There are a number of formally recognised and diagnosed depressive illnesses. These include Major Depressive Disorder, Bipolar Affective Disorder, Dysthymia and depressive symptoms associated with such conditions as various Anxiety  Disorders, Adjustment Disorders and PTSD.

 

So what are the features of Depressive Disorders? Essentially these can be grouped into affective, cognitive and physical symptoms which cluster together, are pervasive and persist for at least two weeks.

 

Individuals with depressive conditions usually feel depressed and sad, less so but not uncommonly irritable, angry or numb as if all their feelings have drained away. Cognitively those suffering with depression have difficulty with attention, concentration and short term memory. They also have a negative outlook. It is difficult when depressed to think positively instead thinking is constantly about topics that are gloomy, despairing and hopeless. Physically individuals feel slowed down, have impaired energy, sleep poorly or sometimes excessively, and have impaired appetite and libido. Perhaps the keystone of depression is the loss of pleasure and interest in everything.

 

Depression is multi factorial in cause. Factors involved could include genetic predisposition, coexisting (additional) health problems (co-morbidity), life events, personality and cognitive styles, past history of depression, lifestyle personal and social circumstances.

 

Simply because the incidence of depression is so high and the rates of treatment so low it is always worth asking yourself if depression could account for some of the way I have been feeling and behaving. Doing so as early as possible is very important. Recovery rates are much higher when treatment occurs earlier in the course of depression before symptoms become entrenched. Feeling short fused, not sleeping well, lacking get up and go may well be symptomatic of depression. Contact GWB for an assessment. It is easy to arrange, will result in no out of pocket cost to you and is convenient as it is community based.

 

If you are suffering from depression what treatments are available? There are a range GWB professional staff use. Cognitive Behavior Therapy, Short Term Psychotherapies, Interpersonal Therapy, psycho-education, Mindfulness Meditation, Behavior Therapy, advise about and help with lifestyle, liaising with your GP about antidepressant medication if this is clinically indicated, advise and treatment for coexisting physical and psychological disorders.

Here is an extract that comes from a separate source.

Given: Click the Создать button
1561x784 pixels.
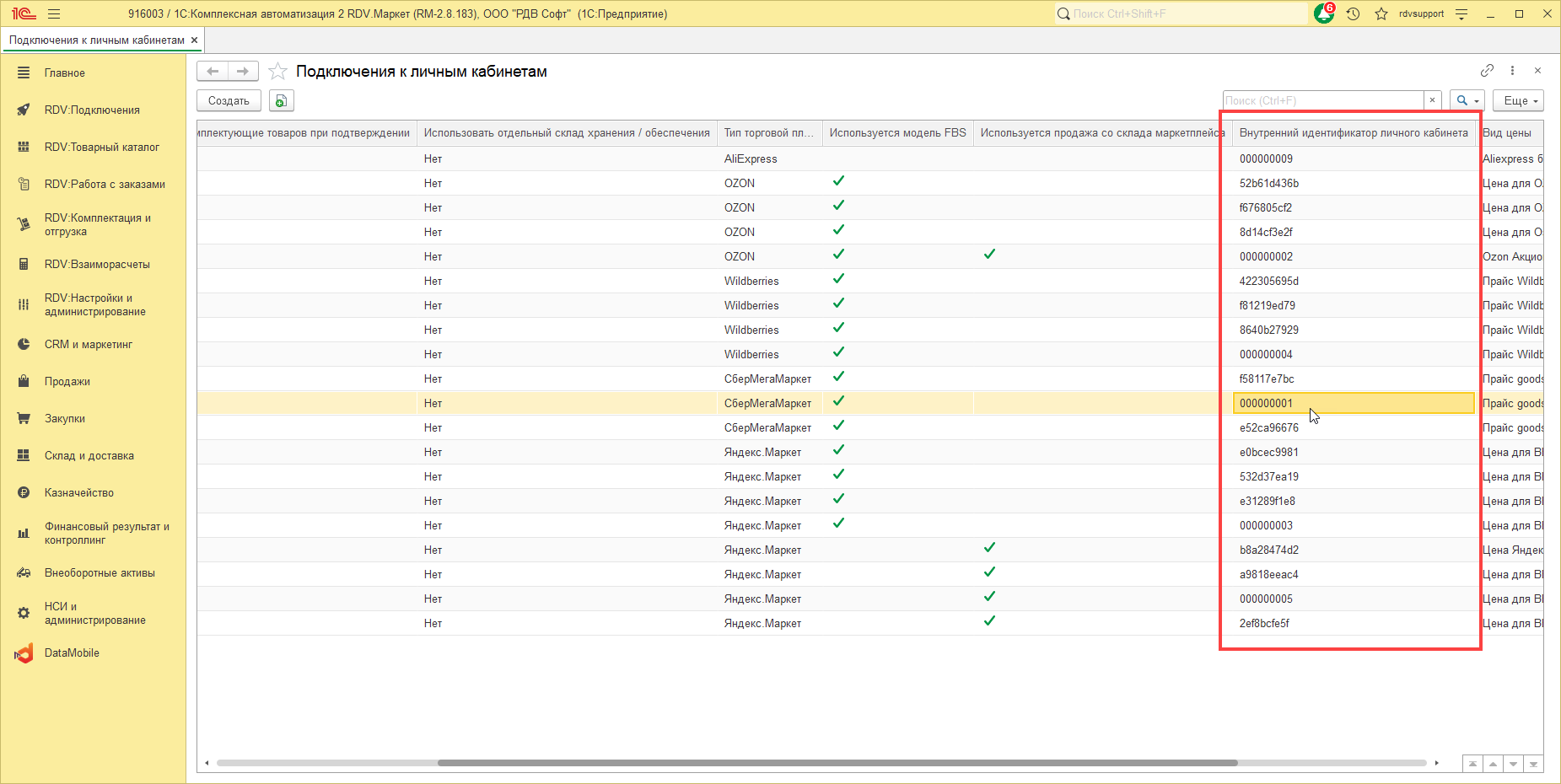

All of these treatment methods are effective and evidence based. We will tailor a holistic treatment program with you which is best suited to getting you well as quickly as possible. We will also help you with ways to stay well and prevent relapses. This is very important because many forms of depression which are not the subject of early effective treatment tend to develop a recurrent pattern. Early effective treatment changes the natural history of depression.